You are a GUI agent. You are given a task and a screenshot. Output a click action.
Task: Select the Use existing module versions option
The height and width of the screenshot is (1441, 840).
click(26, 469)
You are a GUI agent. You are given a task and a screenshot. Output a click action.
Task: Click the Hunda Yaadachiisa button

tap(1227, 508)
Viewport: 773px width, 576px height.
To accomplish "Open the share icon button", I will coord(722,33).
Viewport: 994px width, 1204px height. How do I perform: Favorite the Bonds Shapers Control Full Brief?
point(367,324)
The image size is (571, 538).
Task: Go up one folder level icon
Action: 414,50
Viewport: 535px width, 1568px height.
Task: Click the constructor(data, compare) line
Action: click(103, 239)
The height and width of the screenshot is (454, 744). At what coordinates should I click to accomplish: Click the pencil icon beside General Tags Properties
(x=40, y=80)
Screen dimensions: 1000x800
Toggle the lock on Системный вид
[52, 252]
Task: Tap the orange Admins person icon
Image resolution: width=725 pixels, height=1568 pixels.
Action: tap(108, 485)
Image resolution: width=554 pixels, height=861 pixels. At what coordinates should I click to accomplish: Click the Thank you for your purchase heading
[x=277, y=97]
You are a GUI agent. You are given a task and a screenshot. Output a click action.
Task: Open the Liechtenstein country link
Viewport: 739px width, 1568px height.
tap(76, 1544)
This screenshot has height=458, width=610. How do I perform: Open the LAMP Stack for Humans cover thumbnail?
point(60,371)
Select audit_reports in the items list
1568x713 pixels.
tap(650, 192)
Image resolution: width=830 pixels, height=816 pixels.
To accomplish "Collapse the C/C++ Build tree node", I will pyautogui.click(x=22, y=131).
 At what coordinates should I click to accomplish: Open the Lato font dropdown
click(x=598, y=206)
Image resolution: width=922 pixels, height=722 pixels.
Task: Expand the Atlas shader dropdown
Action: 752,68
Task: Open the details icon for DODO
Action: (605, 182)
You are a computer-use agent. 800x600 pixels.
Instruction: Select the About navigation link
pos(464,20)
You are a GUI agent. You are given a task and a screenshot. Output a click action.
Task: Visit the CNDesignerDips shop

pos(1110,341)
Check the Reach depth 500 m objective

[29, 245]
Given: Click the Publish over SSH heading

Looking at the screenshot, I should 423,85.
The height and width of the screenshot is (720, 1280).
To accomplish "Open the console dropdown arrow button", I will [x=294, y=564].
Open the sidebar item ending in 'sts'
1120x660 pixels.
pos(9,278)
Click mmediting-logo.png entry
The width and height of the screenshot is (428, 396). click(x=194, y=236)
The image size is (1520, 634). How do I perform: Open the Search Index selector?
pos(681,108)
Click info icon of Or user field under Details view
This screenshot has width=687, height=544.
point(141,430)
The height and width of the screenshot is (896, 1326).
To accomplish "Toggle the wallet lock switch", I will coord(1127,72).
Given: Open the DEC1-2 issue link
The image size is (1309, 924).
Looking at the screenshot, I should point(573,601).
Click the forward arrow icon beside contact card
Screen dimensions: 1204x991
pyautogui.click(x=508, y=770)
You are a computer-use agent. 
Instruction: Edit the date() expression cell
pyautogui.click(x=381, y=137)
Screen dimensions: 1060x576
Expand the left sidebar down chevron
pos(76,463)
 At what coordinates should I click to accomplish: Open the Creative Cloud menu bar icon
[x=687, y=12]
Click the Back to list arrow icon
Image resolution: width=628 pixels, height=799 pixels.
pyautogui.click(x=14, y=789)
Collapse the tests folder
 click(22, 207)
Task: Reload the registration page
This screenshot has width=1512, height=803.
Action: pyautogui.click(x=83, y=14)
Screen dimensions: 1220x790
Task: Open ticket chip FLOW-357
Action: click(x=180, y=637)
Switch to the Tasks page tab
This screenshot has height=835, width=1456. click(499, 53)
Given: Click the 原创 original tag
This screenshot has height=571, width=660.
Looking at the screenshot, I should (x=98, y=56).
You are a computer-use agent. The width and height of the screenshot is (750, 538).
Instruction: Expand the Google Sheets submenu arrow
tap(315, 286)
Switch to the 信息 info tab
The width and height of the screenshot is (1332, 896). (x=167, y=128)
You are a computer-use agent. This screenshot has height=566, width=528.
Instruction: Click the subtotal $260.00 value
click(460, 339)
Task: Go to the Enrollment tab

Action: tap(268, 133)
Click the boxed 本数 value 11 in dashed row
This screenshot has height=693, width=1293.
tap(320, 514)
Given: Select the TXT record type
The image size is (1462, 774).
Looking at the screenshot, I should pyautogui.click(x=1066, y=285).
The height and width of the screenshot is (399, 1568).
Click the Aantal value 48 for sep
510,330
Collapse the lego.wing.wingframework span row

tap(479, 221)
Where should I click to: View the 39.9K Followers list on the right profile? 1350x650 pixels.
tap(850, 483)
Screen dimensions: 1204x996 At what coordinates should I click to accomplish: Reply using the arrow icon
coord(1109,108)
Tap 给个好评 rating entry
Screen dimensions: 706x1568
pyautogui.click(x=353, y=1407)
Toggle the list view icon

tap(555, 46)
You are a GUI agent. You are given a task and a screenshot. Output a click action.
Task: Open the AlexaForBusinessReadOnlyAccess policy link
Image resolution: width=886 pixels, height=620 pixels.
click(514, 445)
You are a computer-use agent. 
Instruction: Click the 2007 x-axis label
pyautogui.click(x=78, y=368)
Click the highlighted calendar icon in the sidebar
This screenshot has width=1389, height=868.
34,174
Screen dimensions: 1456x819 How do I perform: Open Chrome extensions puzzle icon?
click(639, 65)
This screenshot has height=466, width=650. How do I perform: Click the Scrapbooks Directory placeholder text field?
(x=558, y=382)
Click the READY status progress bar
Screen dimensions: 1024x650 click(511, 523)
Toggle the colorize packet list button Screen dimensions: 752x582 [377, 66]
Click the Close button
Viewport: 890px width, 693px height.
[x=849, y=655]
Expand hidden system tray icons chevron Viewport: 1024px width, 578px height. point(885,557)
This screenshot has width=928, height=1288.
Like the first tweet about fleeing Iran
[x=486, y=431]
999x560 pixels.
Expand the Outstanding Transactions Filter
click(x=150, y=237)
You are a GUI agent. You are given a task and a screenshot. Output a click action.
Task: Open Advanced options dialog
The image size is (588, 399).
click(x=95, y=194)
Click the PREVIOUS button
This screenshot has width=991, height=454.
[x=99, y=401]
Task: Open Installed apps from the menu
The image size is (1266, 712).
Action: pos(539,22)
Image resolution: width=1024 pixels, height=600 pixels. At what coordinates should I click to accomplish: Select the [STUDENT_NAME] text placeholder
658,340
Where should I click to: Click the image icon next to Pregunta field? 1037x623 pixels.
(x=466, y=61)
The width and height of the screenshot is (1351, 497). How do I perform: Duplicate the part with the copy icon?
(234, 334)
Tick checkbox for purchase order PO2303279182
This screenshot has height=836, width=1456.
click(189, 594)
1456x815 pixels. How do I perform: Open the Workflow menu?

■ WHAT IS BEING ASKED:
Set down all of the rows above once more, word for word and in their original order.

■ COMPLETE ANSWER:
You are a GUI agent. You are given a task and a screenshot. Output a click action.
Task: Select the Use existing module versions option
The height and width of the screenshot is (1441, 840).
click(26, 469)
You are a GUI agent. You are given a task and a screenshot. Output a click action.
Task: Click the Hunda Yaadachiisa button

tap(1227, 508)
Viewport: 773px width, 576px height.
To accomplish "Open the share icon button", I will coord(722,33).
Viewport: 994px width, 1204px height. How do I perform: Favorite the Bonds Shapers Control Full Brief?
point(367,324)
The image size is (571, 538).
Task: Go up one folder level icon
Action: 414,50
Viewport: 535px width, 1568px height.
Task: Click the constructor(data, compare) line
Action: click(103, 239)
The height and width of the screenshot is (454, 744). At what coordinates should I click to accomplish: Click the pencil icon beside General Tags Properties
(x=40, y=80)
Screen dimensions: 1000x800
Toggle the lock on Системный вид
[52, 252]
Task: Tap the orange Admins person icon
Image resolution: width=725 pixels, height=1568 pixels.
Action: tap(108, 485)
Image resolution: width=554 pixels, height=861 pixels. At what coordinates should I click to accomplish: Click the Thank you for your purchase heading
[x=277, y=97]
You are a GUI agent. You are given a task and a screenshot. Output a click action.
Task: Open the Liechtenstein country link
Viewport: 739px width, 1568px height.
tap(76, 1544)
This screenshot has height=458, width=610. How do I perform: Open the LAMP Stack for Humans cover thumbnail?
point(60,371)
Select audit_reports in the items list
1568x713 pixels.
tap(650, 192)
Image resolution: width=830 pixels, height=816 pixels.
To accomplish "Collapse the C/C++ Build tree node", I will pyautogui.click(x=22, y=131).
 At what coordinates should I click to accomplish: Open the Lato font dropdown
click(x=598, y=206)
Image resolution: width=922 pixels, height=722 pixels.
Task: Expand the Atlas shader dropdown
Action: 752,68
Task: Open the details icon for DODO
Action: (605, 182)
You are a computer-use agent. 800x600 pixels.
Instruction: Select the About navigation link
pos(464,20)
You are a GUI agent. You are given a task and a screenshot. Output a click action.
Task: Visit the CNDesignerDips shop

pos(1110,341)
Check the Reach depth 500 m objective

[29, 245]
Given: Click the Publish over SSH heading

Looking at the screenshot, I should 423,85.
The height and width of the screenshot is (720, 1280).
To accomplish "Open the console dropdown arrow button", I will [x=294, y=564].
Open the sidebar item ending in 'sts'
1120x660 pixels.
pos(9,278)
Click mmediting-logo.png entry
The width and height of the screenshot is (428, 396). click(x=194, y=236)
The image size is (1520, 634). How do I perform: Open the Search Index selector?
pos(681,108)
Click info icon of Or user field under Details view
This screenshot has width=687, height=544.
point(141,430)
The height and width of the screenshot is (896, 1326).
To accomplish "Toggle the wallet lock switch", I will coord(1127,72).
Given: Open the DEC1-2 issue link
The image size is (1309, 924).
Looking at the screenshot, I should point(573,601).
Click the forward arrow icon beside contact card
Screen dimensions: 1204x991
pyautogui.click(x=508, y=770)
You are a computer-use agent. 
Instruction: Edit the date() expression cell
pyautogui.click(x=381, y=137)
Screen dimensions: 1060x576
Expand the left sidebar down chevron
pos(76,463)
 At what coordinates should I click to accomplish: Open the Creative Cloud menu bar icon
[x=687, y=12]
Click the Back to list arrow icon
Image resolution: width=628 pixels, height=799 pixels.
pyautogui.click(x=14, y=789)
Collapse the tests folder
 click(22, 207)
Task: Reload the registration page
This screenshot has width=1512, height=803.
Action: pyautogui.click(x=83, y=14)
Screen dimensions: 1220x790
Task: Open ticket chip FLOW-357
Action: click(x=180, y=637)
Switch to the Tasks page tab
This screenshot has height=835, width=1456. click(499, 53)
Given: Click the 原创 original tag
This screenshot has height=571, width=660.
Looking at the screenshot, I should (x=98, y=56).
You are a computer-use agent. The width and height of the screenshot is (750, 538).
Instruction: Expand the Google Sheets submenu arrow
tap(315, 286)
Switch to the 信息 info tab
The width and height of the screenshot is (1332, 896). (x=167, y=128)
You are a computer-use agent. This screenshot has height=566, width=528.
Instruction: Click the subtotal $260.00 value
click(460, 339)
Task: Go to the Enrollment tab

Action: tap(268, 133)
Click the boxed 本数 value 11 in dashed row
This screenshot has height=693, width=1293.
tap(320, 514)
Given: Select the TXT record type
The image size is (1462, 774).
Looking at the screenshot, I should pyautogui.click(x=1066, y=285).
The height and width of the screenshot is (399, 1568).
Click the Aantal value 48 for sep
510,330
Collapse the lego.wing.wingframework span row

tap(479, 221)
Where should I click to: View the 39.9K Followers list on the right profile? 1350x650 pixels.
tap(850, 483)
Screen dimensions: 1204x996 At what coordinates should I click to accomplish: Reply using the arrow icon
coord(1109,108)
Tap 给个好评 rating entry
Screen dimensions: 706x1568
pyautogui.click(x=353, y=1407)
Toggle the list view icon

tap(555, 46)
You are a GUI agent. You are given a task and a screenshot. Output a click action.
Task: Open the AlexaForBusinessReadOnlyAccess policy link
Image resolution: width=886 pixels, height=620 pixels.
click(514, 445)
You are a computer-use agent. 
Instruction: Click the 2007 x-axis label
pyautogui.click(x=78, y=368)
Click the highlighted calendar icon in the sidebar
This screenshot has width=1389, height=868.
34,174
Screen dimensions: 1456x819 How do I perform: Open Chrome extensions puzzle icon?
click(639, 65)
This screenshot has height=466, width=650. How do I perform: Click the Scrapbooks Directory placeholder text field?
(x=558, y=382)
Click the READY status progress bar
Screen dimensions: 1024x650 click(511, 523)
Toggle the colorize packet list button Screen dimensions: 752x582 [377, 66]
Click the Close button
Viewport: 890px width, 693px height.
[x=849, y=655]
Expand hidden system tray icons chevron Viewport: 1024px width, 578px height. point(885,557)
This screenshot has width=928, height=1288.
Like the first tweet about fleeing Iran
[x=486, y=431]
999x560 pixels.
Expand the Outstanding Transactions Filter
click(x=150, y=237)
You are a GUI agent. You are given a task and a screenshot. Output a click action.
Task: Open Advanced options dialog
The image size is (588, 399).
click(x=95, y=194)
Click the PREVIOUS button
This screenshot has width=991, height=454.
[x=99, y=401]
Task: Open Installed apps from the menu
The image size is (1266, 712).
Action: pos(539,22)
Image resolution: width=1024 pixels, height=600 pixels. At what coordinates should I click to accomplish: Select the [STUDENT_NAME] text placeholder
658,340
Where should I click to: Click the image icon next to Pregunta field? 1037x623 pixels.
(x=466, y=61)
The width and height of the screenshot is (1351, 497). How do I perform: Duplicate the part with the copy icon?
(234, 334)
Tick checkbox for purchase order PO2303279182
This screenshot has height=836, width=1456.
click(189, 594)
1456x815 pixels. How do I perform: Open the Workflow menu?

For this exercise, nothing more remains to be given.